*PODANY FRAGMENT:*
Prospekt Fiata 126el:

W grudniu 1996, w związku z zaostrzeniem przepisów dotyczących oksyczności spalin, wprowadzono model Fiat 126elx . W modelu tym, wprowadzono kilka modyfikacji:
-zastosowano katalizator o rdzeniu metalowym oraz nowy gaźnik
-wprowadzono mechanizm odcinania dopływu paliwa do silnika w razie wypadku
-pojawił się elektrozawór, odcinający dopływ paliwa do układu biegu jałowego przy hamowaniu silnikiem
(tzw. funkcja cut-off). Zainstalowano też dźwiękową "kontrolkę" włączonego ssania.

W styczniu 1997 roku Fiatowi 126p nadano oficjalna nazwie "Maluch".

*PODANE INFORMACJE:*
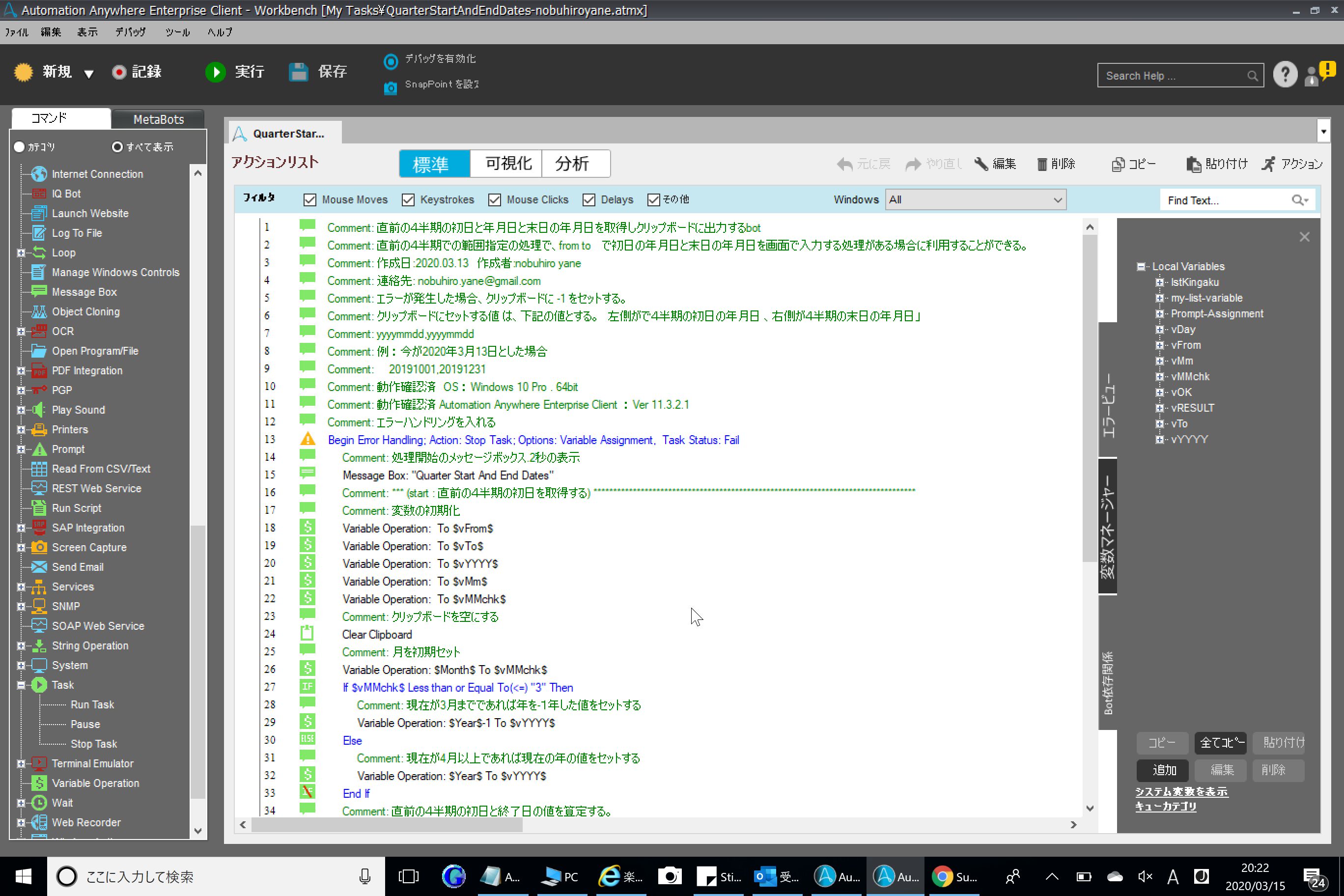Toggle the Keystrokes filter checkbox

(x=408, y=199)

...

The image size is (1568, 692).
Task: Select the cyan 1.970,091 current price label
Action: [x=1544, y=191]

*POLECENIA:*
1. Wypisz z zestawienia wszystkie wiersze zawierające słowo „current” i przepisz je w całości.
2. Kontynuuj tekst o Fiacie 126, zaczynając po jego ostatnim zdaniu.

*ODPOWIEDZI KOLEJNO:*
1.
Task: Select the cyan 1.970,091 current price label

2.
Jesienią 1998 roku wprowadzono zagłówki dla pasażerów siedzenia tylnego, w nazwie samochodu dodano słowo "town", była to ostatnia ze zmian, wprowadzonych w Maluchu.


22 września 2000r z taśm produkcyjnych zjechał ostatni Maluch. Ostatnie 1000 aut to tzw. seria Happy End
dostepne w kolorze żółtym lub czerwonym. Ostatni egzemplarz jest żółty i trafił do muzeum Fiata w Turynie.


Warto również wspomnieć o kilku prototypach, jakie powstały na bazie zwykłego "Malucha":

Fiat 126p "Bombel"
Tą wersję "małego Fiata" opracowano w 1974 roku w warszawskiej Akademii Sztuk Pięknych, a całością
projektu kierował mgr inż. Wiesław Wiatrak. Była to dostawcza wersja "Malucha", posiadająca w tylnej części nadbudówkę
wykonaną z żywicy poliestrowej, wzmacnianej włóknem szklanym. ładowność pojazdu wynosiła 2 osoby + 150 kg.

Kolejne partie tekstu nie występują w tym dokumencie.